The Tory Home Secretary likes to crow about highly questionable crime statistics that imply crime is falling, but in reality crime is changing; it’s moving online while the Government’s approach is stuck in the past. If the Government’s crime statistics included online fraud they would show a 50% increase overall. Criminals know that, thanks to Government inaction, it’s easier to steal from people online because the chances of detection and prosecution are far lower.
The growth in child abuse online has been staggering. 70,000 child abuse images were shared on the internet last year and six out of every ten children have been asked to share indecent images of themselves. There’s been a similarly dramatic growth in cybercrime with online banking fraud up 71% in Britain alone in just a year and over half of all UK internet users have been exposed to it.
Countless individuals have lost thousands of pounds with scams that include paying for cars or other goods that don’t exist, donating to fake charities, fake foreign lotteries, identity theft, or falling prey to confidence tricksters on dating sites. In these and many other cases most people never see their money again. The impact of losing all your savings in an online sting is every bit as agonising for victims as having property stolen from their home, yet the Crime Prevention Minister Lynne Featherstone complacently admits this form of crime has been a “lesser interest” for the Government.
Banks reimburse some of your losses if fraudsters hack into your computer and access your bank account or credit card details. But we all pay for this collectively with higher business insurance costs passed on to every consumer in higher prices. Ever-growing rates of online crime deter many people from buying online at all, and that will have an increasingly negative impact on economic growth.
The Government’s response has been woeful. Her Majesty’s Inspectorate of Constabulary (HMIC) found that just 2% of police officers were trained to investigate cybercrime and that only three out of 43 police forces even had a strategy to deal with it. The Government’s national cybercrime unit Action Fraud is so under-resourced that most crimes reported to it are never investigated.
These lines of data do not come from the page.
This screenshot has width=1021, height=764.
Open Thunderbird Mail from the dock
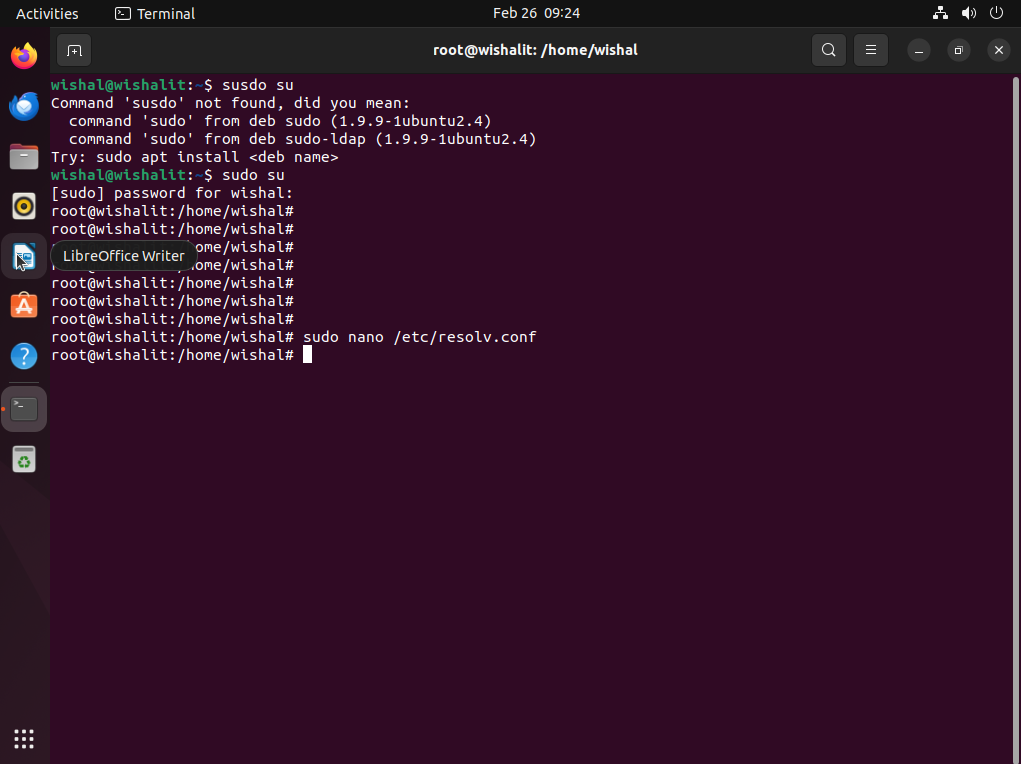[24, 106]
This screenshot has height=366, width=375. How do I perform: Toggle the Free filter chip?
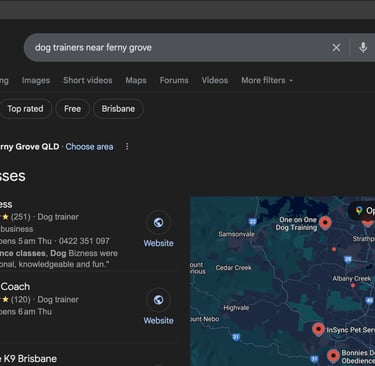click(72, 109)
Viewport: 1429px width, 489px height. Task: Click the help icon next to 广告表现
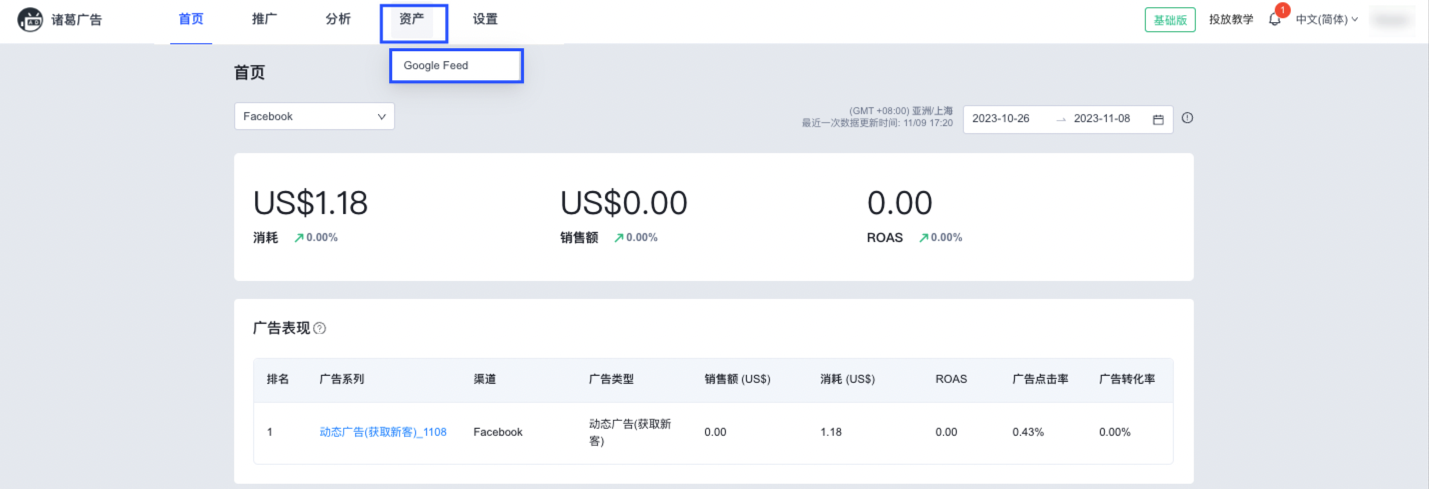click(320, 328)
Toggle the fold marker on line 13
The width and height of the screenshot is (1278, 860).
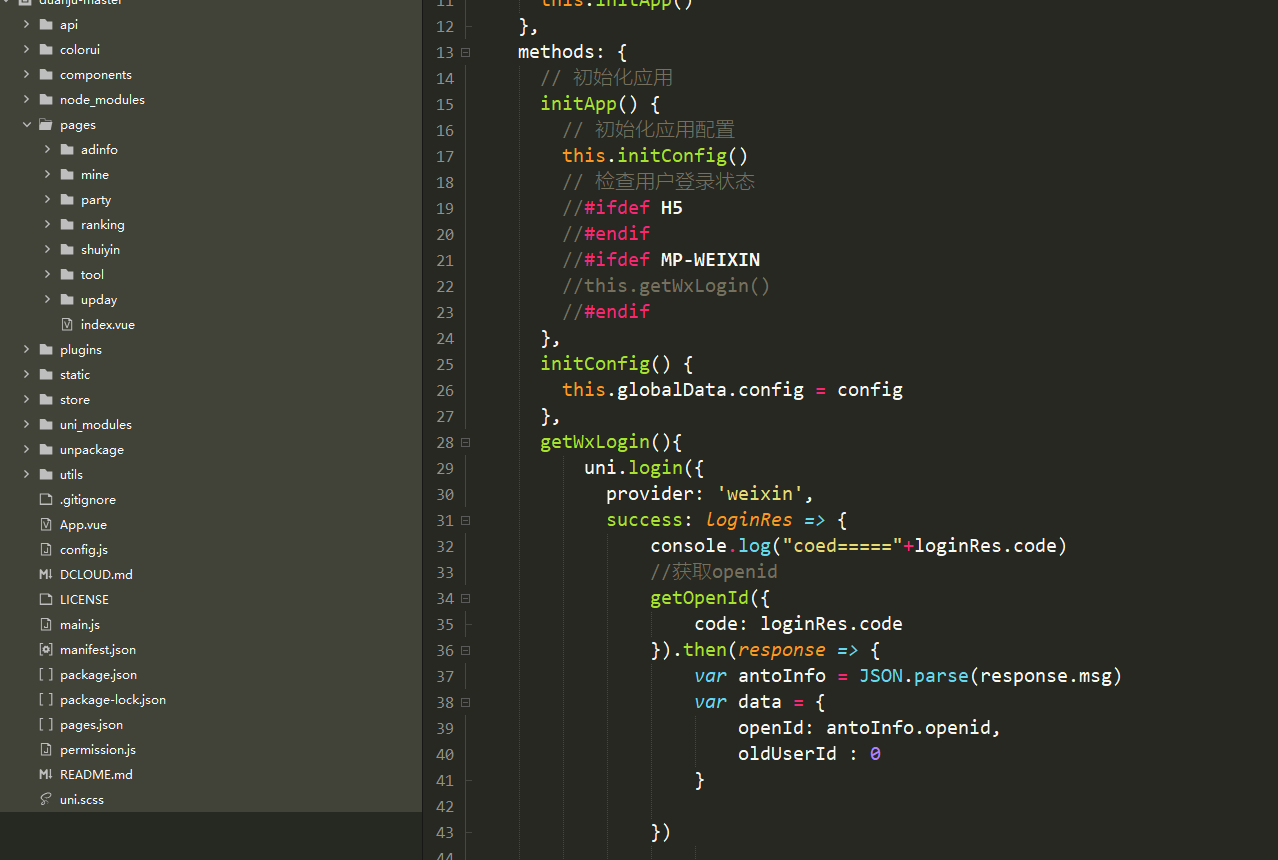tap(466, 52)
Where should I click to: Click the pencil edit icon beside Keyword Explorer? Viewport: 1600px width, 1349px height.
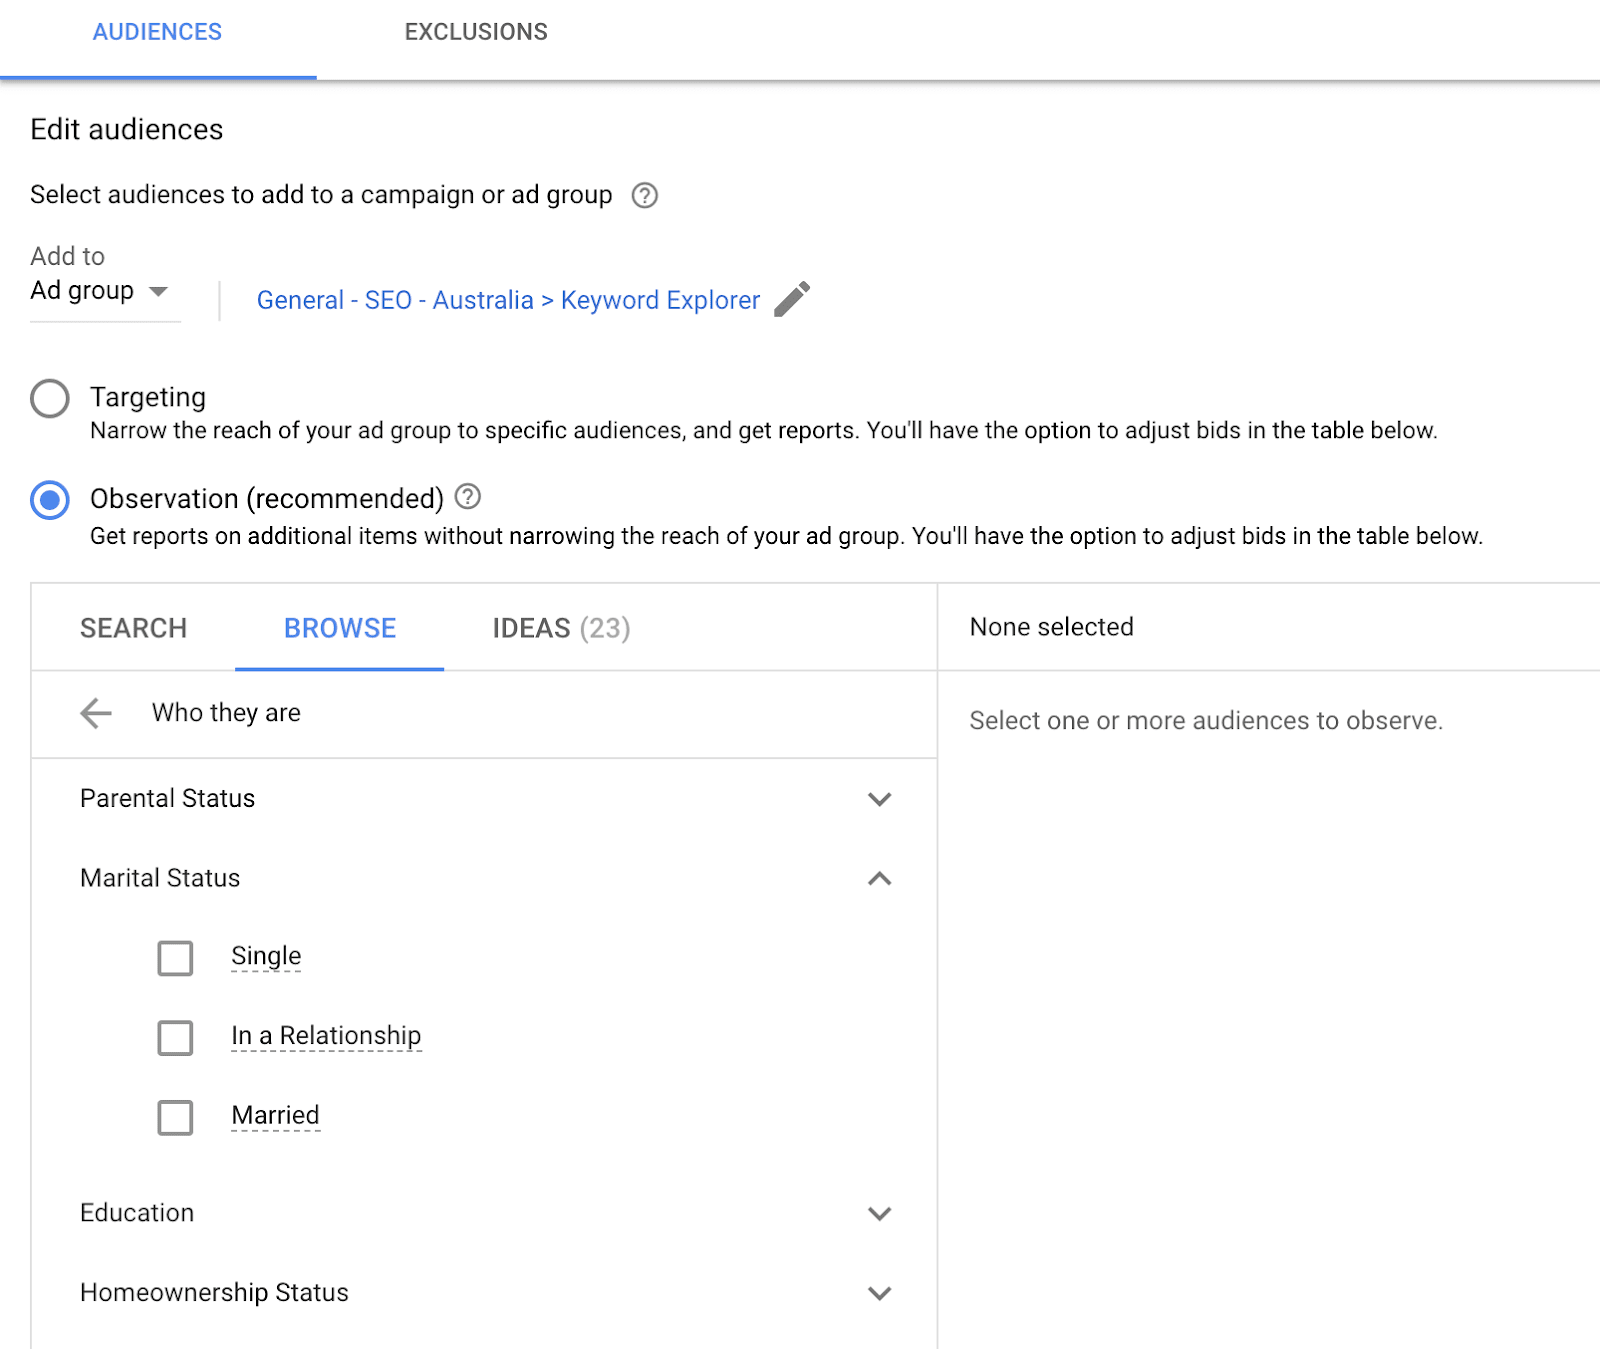(792, 299)
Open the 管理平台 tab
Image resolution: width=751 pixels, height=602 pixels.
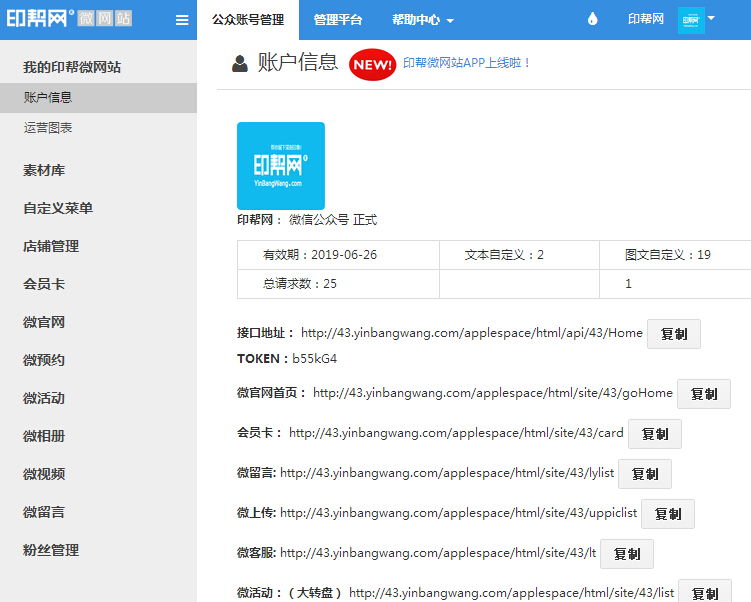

The fall in high-volume acquisitive crime since the mid-1990s across the industrialised world was largely the result of improvements in crime-prevention technology like burglar alarms or car immobilisers which made things harder to steal. Making crime more difficult plays a major part in cutting it. The same approach can help us fight cybercrime. Countries like Australia and the US are leading the way with codes of practice for internet service providers which alert users when their computer has been compromised so they can take action, but Britain under the Tories lags far behind.
Labour will get tough on online crime, that’s why we’ve proposed a Teach First-style scheme to recruit the brightest and best IT graduates to work with the police to outpace the criminals and make the internet safer. We will demand that every police force has a cybercrime strategy in place and properly trains their officers to understand and prevent online crime. We will refocus existing resources to beef up specialist cyber-crime teams and strengthen cross-border collaboration to tackle this rapidly growing form of criminal activity.
There are new ways to personalise protection too. Open source data allows communities to scrutinise the performance of public services such as the police and help to develop new ways to tackle problems such as a crime. How about a crime prevention app for mobile phones? It could alert you to any increase in robberies, assault or burglaries in the places you live, work, socialise or travel and advise you on how to stay safe. You could use it to contact your local police team for information or to report crime, alert authorities of anything that makes you fearful of crime, access local crime data, compare the performance of your police force with others, or track what happens to offenders after prosecution. Giving people a better understanding of the criminal justice system and new ways to influence it helps build public confidence. Very few people attend their local police team meetings, but data from a widely-used app could help identify the public’s local crime priorities.
The government has a responsibility to make the internet safe for everyone who uses it and to harness digital technology to improve community safety for everyone online or off line. That means a properly resourced and trained police force and action to make it harder for criminals to operate online and bring to justice those who do. The Tories have refused to recognise that crime is changing, that’s why it’s Labour that today’s criminals fear the most.